Considering the inability of Bitcoin Unlimited developers in dealing with bugs and prioritizing security measures, security experts such as Antonopoulos stated that there is less than a 10 percent probability of Bitcoin Unlimited being forked. Even if the miners in China plan a 51 percent attack on Bitcoin to fork the network, there are some in the community proposing an alteration in Bitcoin’s Proof of Work protocol to combat the 51 percent attack.
“I think there’s less than 10 percent chance of a hard fork anytime soon. I might be wrong of course, but I’m not worried. Honey badger will survive,” said Antonopoulos.
More importantly, Antonopoulos emphasized that the debate between Core and Unlimited developers and supporters have turned into a conflict of ego and emotions, completely unrelated to technical knowledge and the best interests of the Bitcoin community.
In the span of two weeks, the Bitcoin Unlimited codebase was exploited by external developers in two separate events. Even worse, the bugs or the errors in the code were not discovered by the Bitcoin Unlimited team.
The second bug exploitation was heavily criticized by Core developers including Peter Todd, who particularly pointed out the Bitcoin Unlimited team’s decision to release a closed-source, non-cryptographically-signed binary, which is damaging to the Bitcoin protocol.
Most businesses including BitGo, which supports some of the largest bitcoin exchanges in the industry including Bitfinex and Kraken, stated that Bitcoin Unlimited fails to meet all of the three criteria that are referred to when evaluating a hard fork.
For businesses like Bitgo, Blockchain, and Coinbase to support a hard fork solution, it needs to have a clear on-chain activation mechanism, provide strong two-way replay protection and wipe-out protection. Ben Davenport, Co-Founder and CTO at BitGo, noted that Bitcoin Unlimited failed to meet all of three criteria and is thus a contentious and technically dangerous solution to run, which is the reason why the three businesses are in support for Bitcoin Core and Segregated Witness. In fact, Blockchain is already Segwit-ready.
“Bitcoin Unlimited does not meet the above tests for being a supportable fork today. In fact, it fails all three criteria. Additionally, there are serious problems with “emergent consensus,” which can result in ongoing network splits and chain reorganizations of arbitrary length, depending on how different groups of miners set their consensus parameters. Finally, there are serious concerns about the general code quality and peer review process of the Bitcoin Unlimited code base itself. As such, we will not be able to provide support for a hard fork caused by Bitcoin Unlimited in its current form,” said Ben Davenport.

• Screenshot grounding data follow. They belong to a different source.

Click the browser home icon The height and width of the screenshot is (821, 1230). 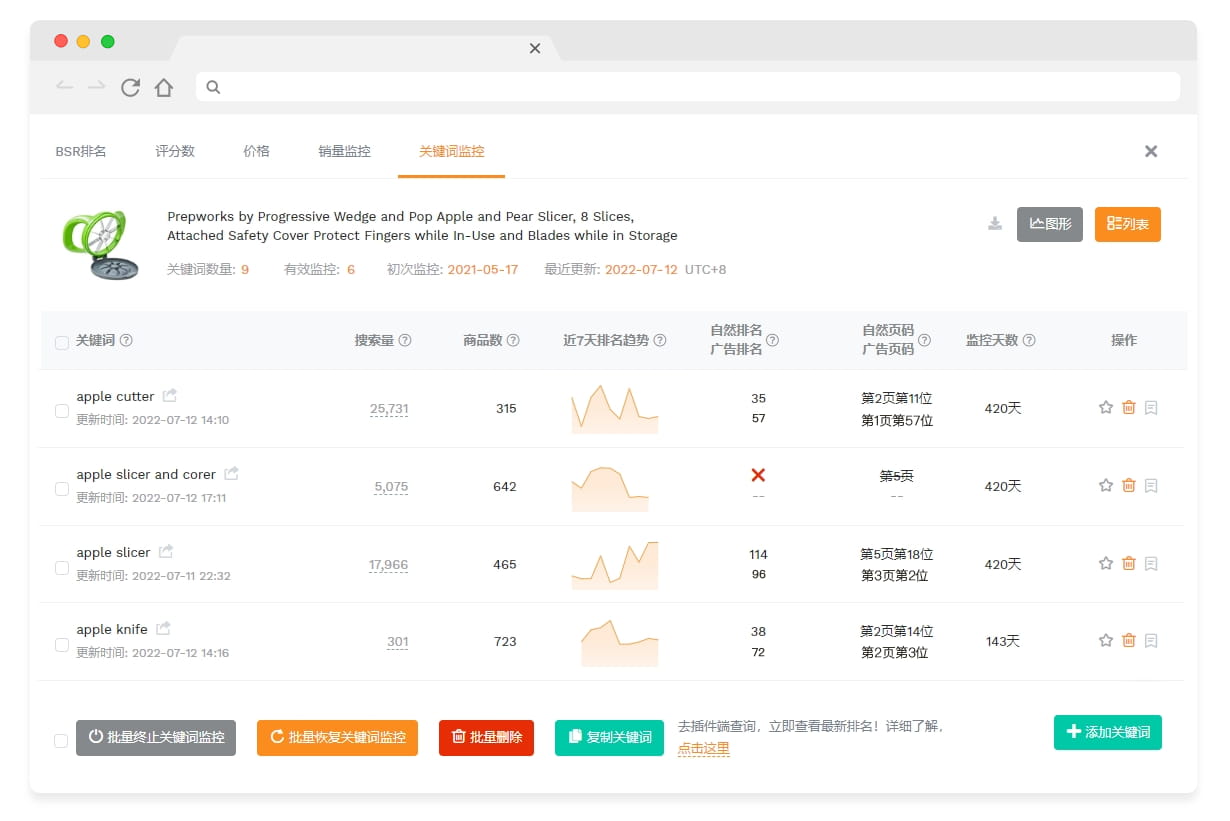pyautogui.click(x=164, y=87)
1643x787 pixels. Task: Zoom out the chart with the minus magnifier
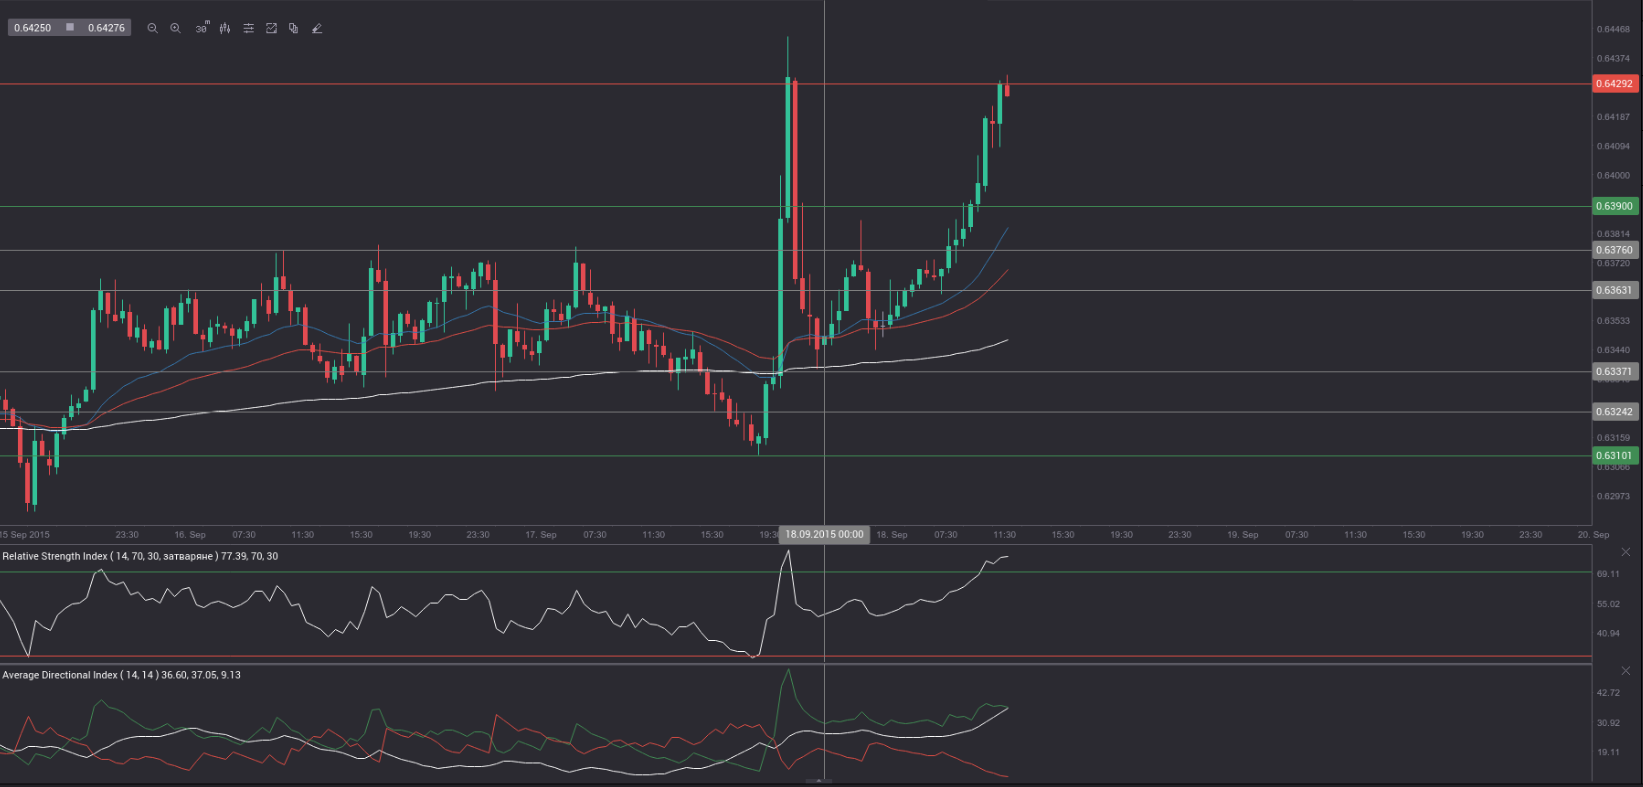tap(153, 28)
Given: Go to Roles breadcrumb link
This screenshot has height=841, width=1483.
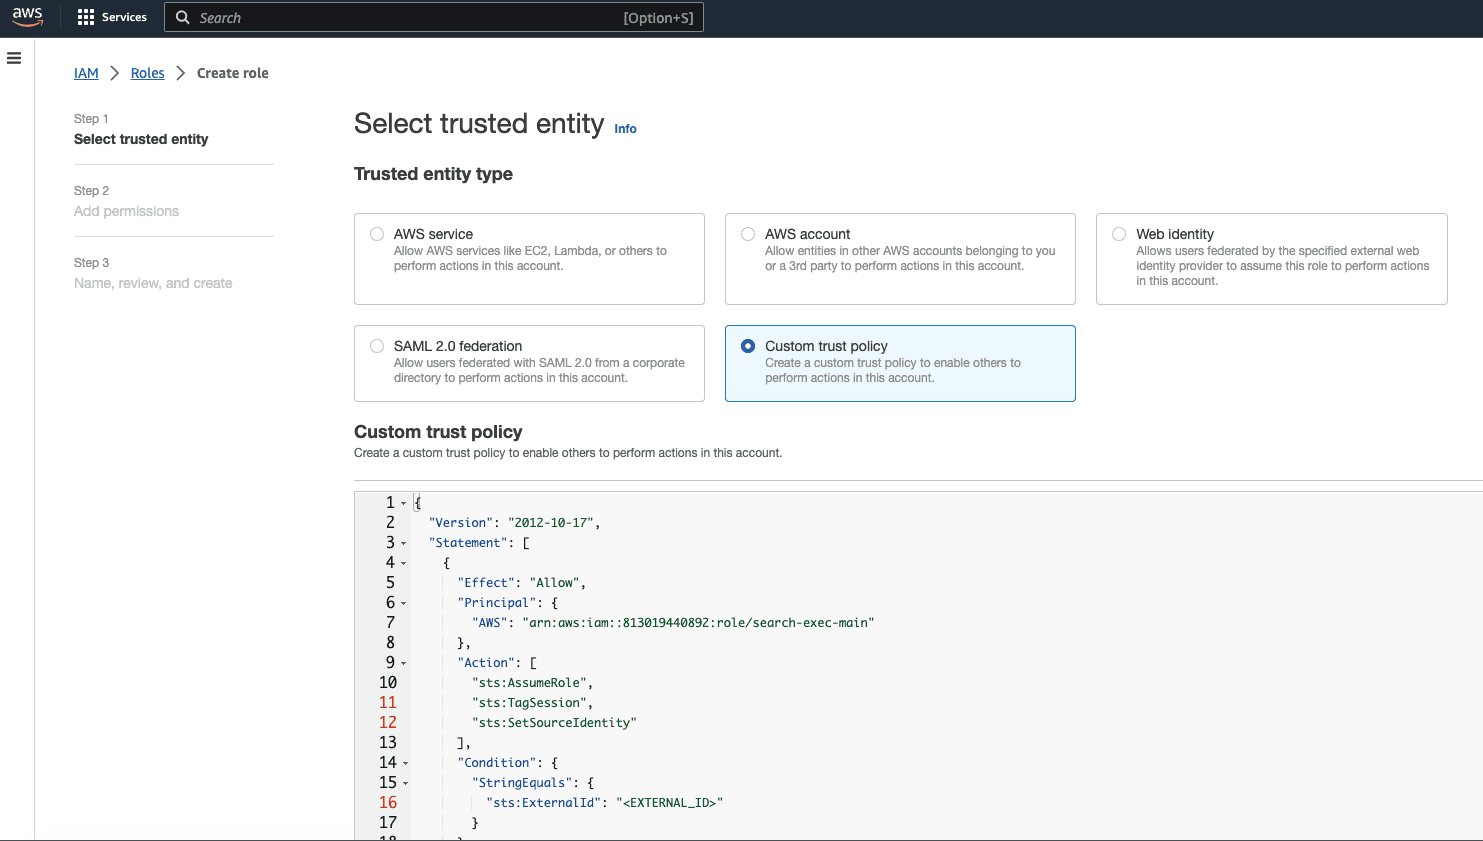Looking at the screenshot, I should 147,73.
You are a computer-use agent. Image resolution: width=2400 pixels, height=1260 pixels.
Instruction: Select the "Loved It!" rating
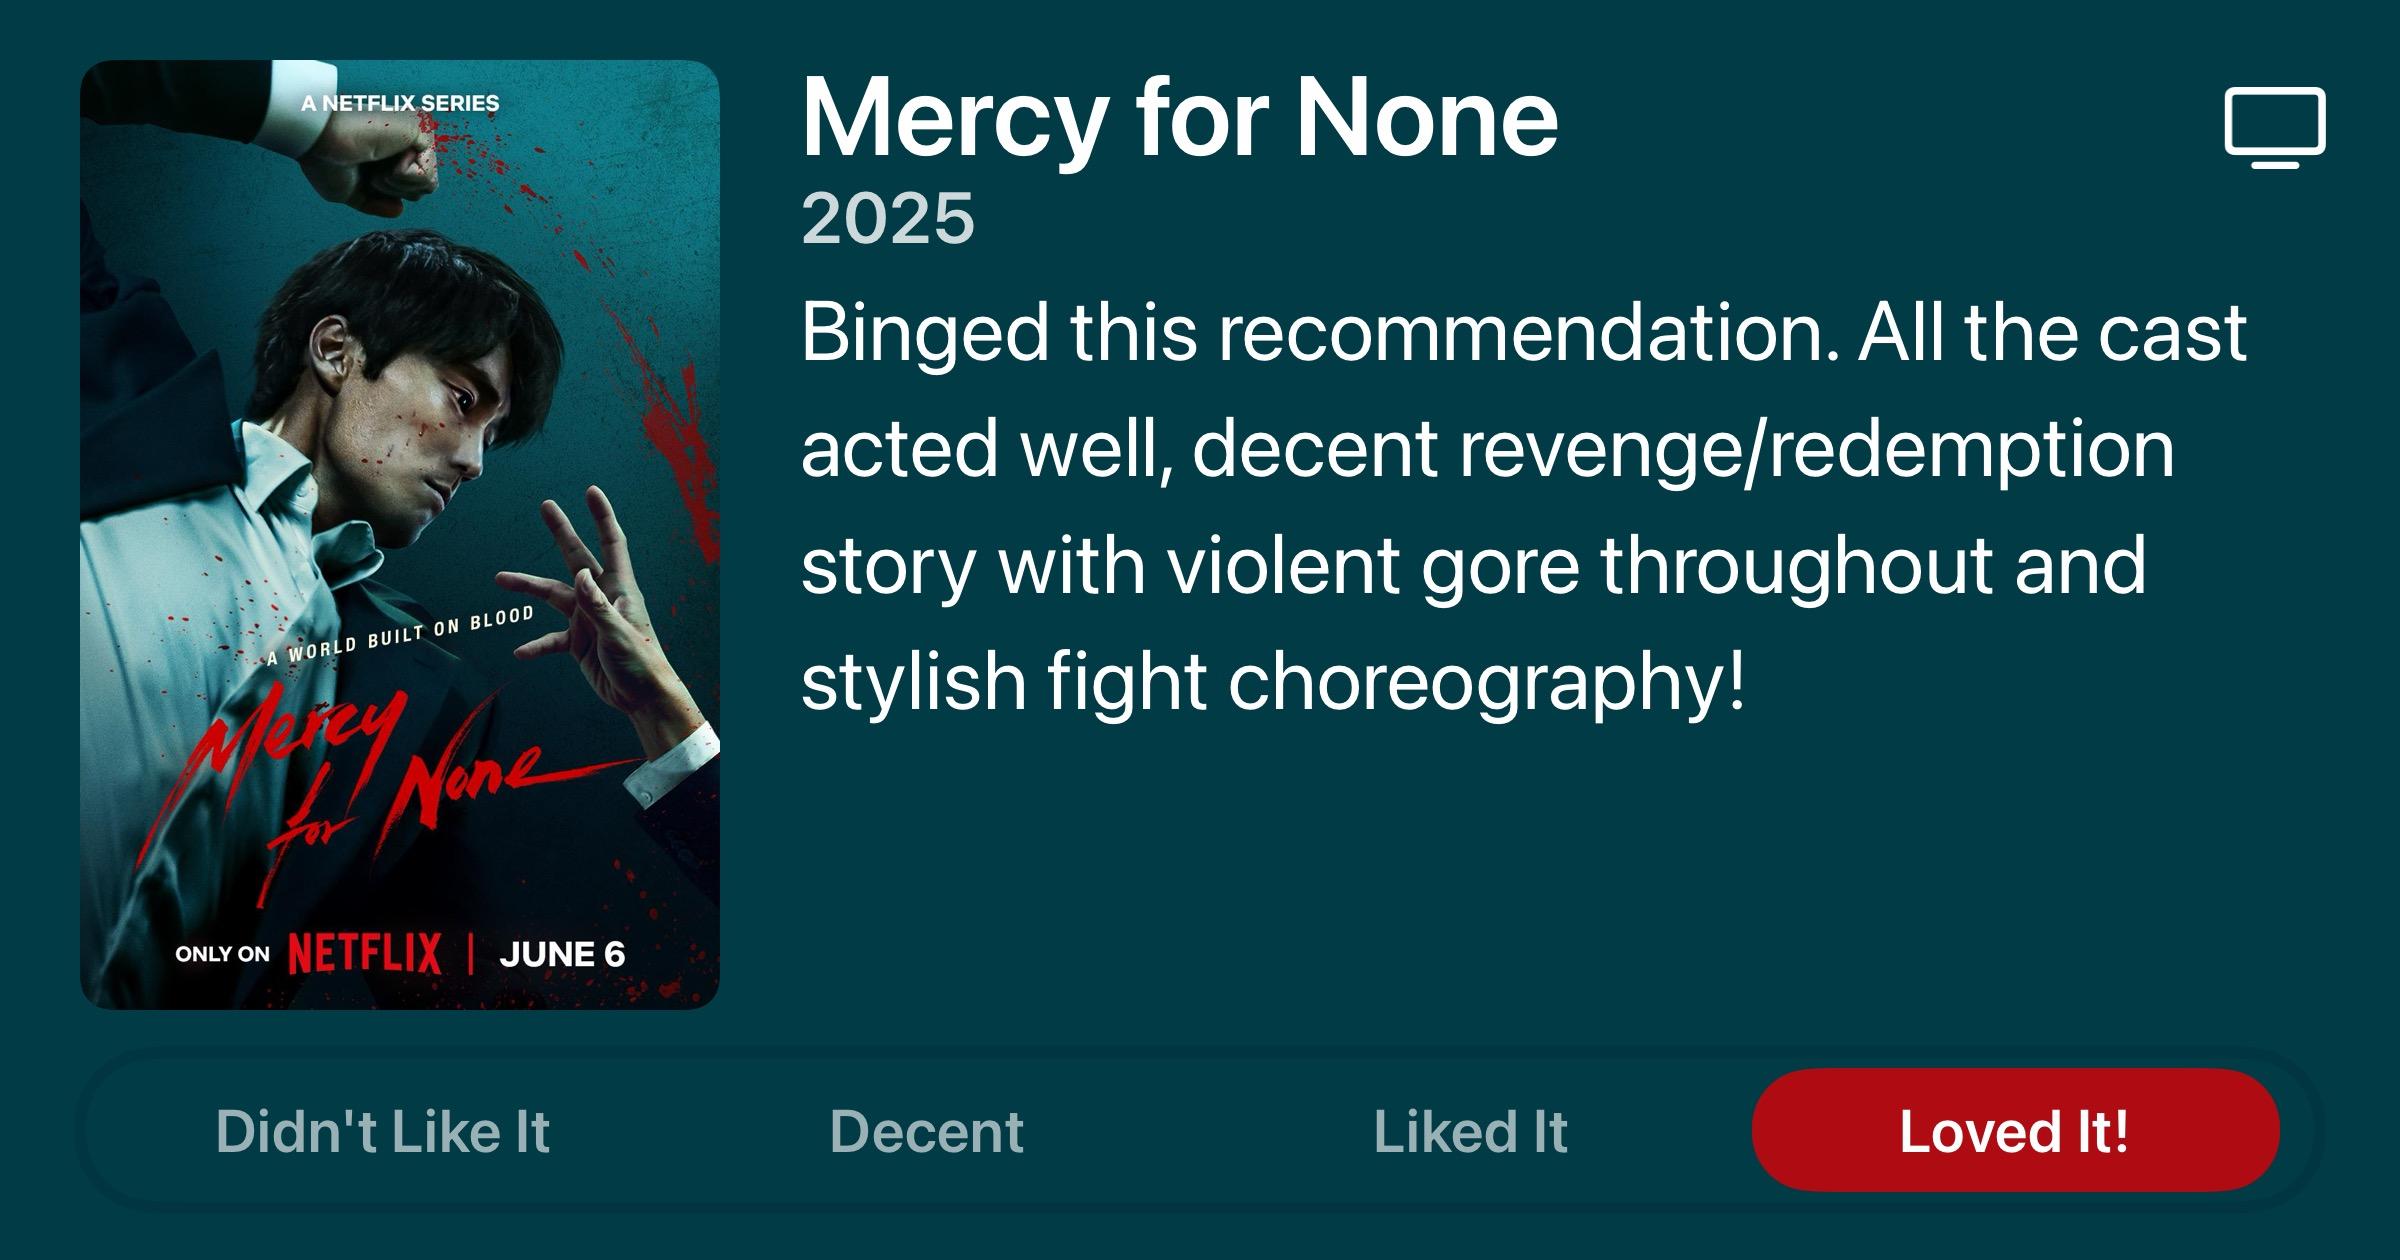point(2015,1131)
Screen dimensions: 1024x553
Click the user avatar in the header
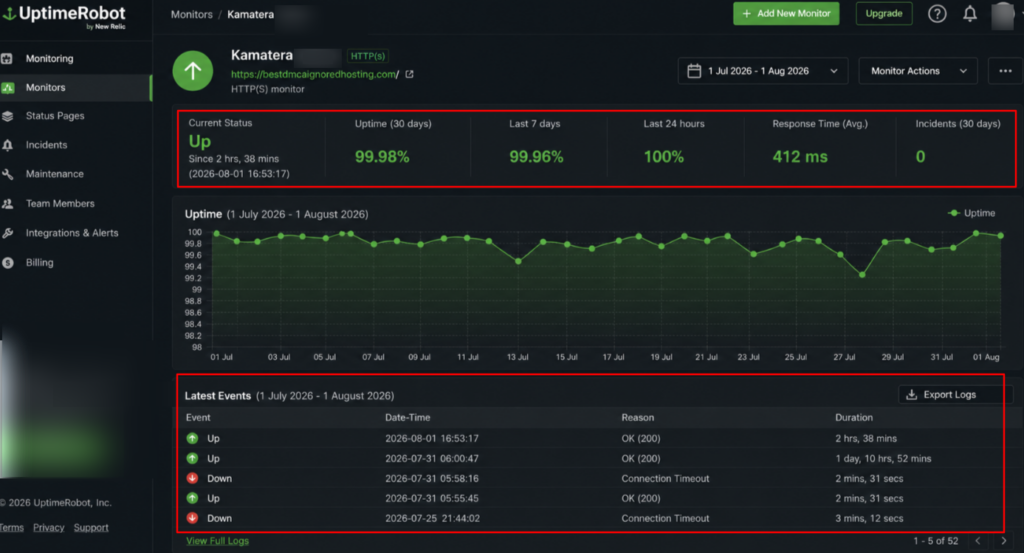coord(1002,15)
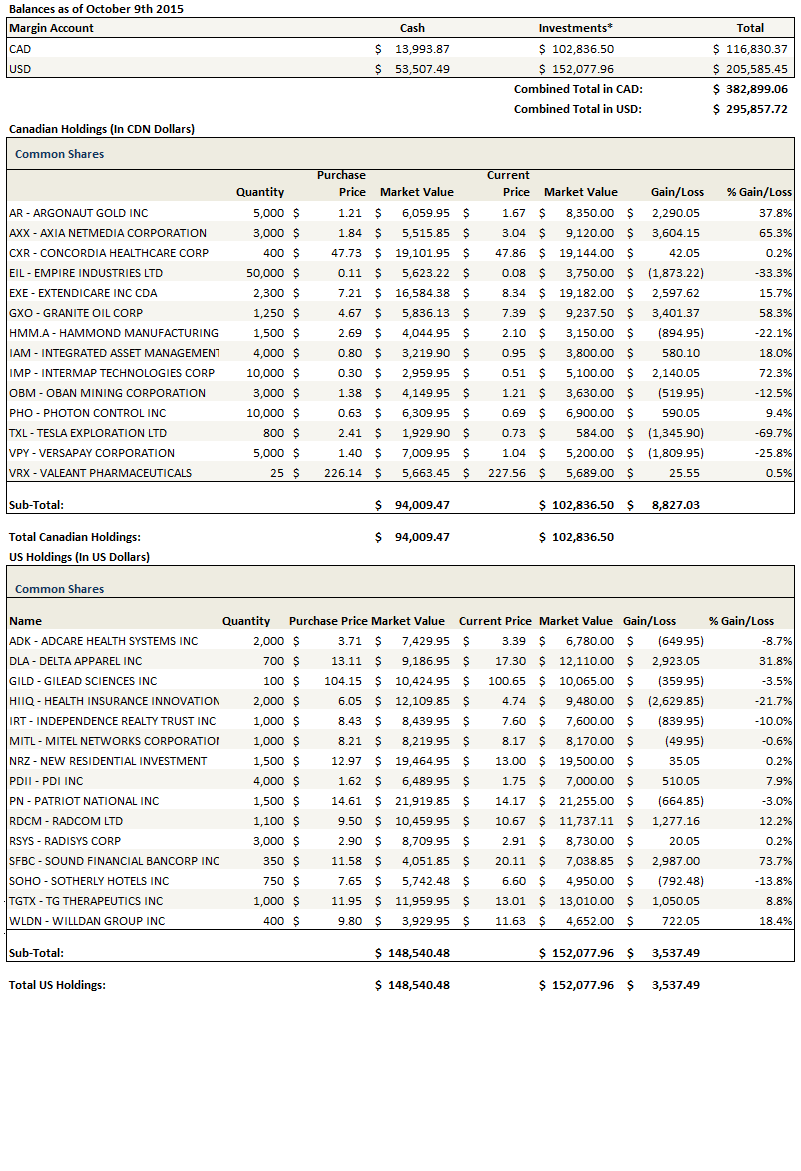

While miners support Bitcoin Unlimited, the largest businesses in the bitcoin industry, the vast majority of developers and most users are against Bitcoin Unlimited purely due to technical reasons. The chart below shows that just over 2.5 percent of nodes support Bitcoin Unlimited, while SegWit signaling reached its highest ever level on March 26, around 29 percent. Therefore, as Antonopoulos noted, the probability of a hard fork is very low at this point.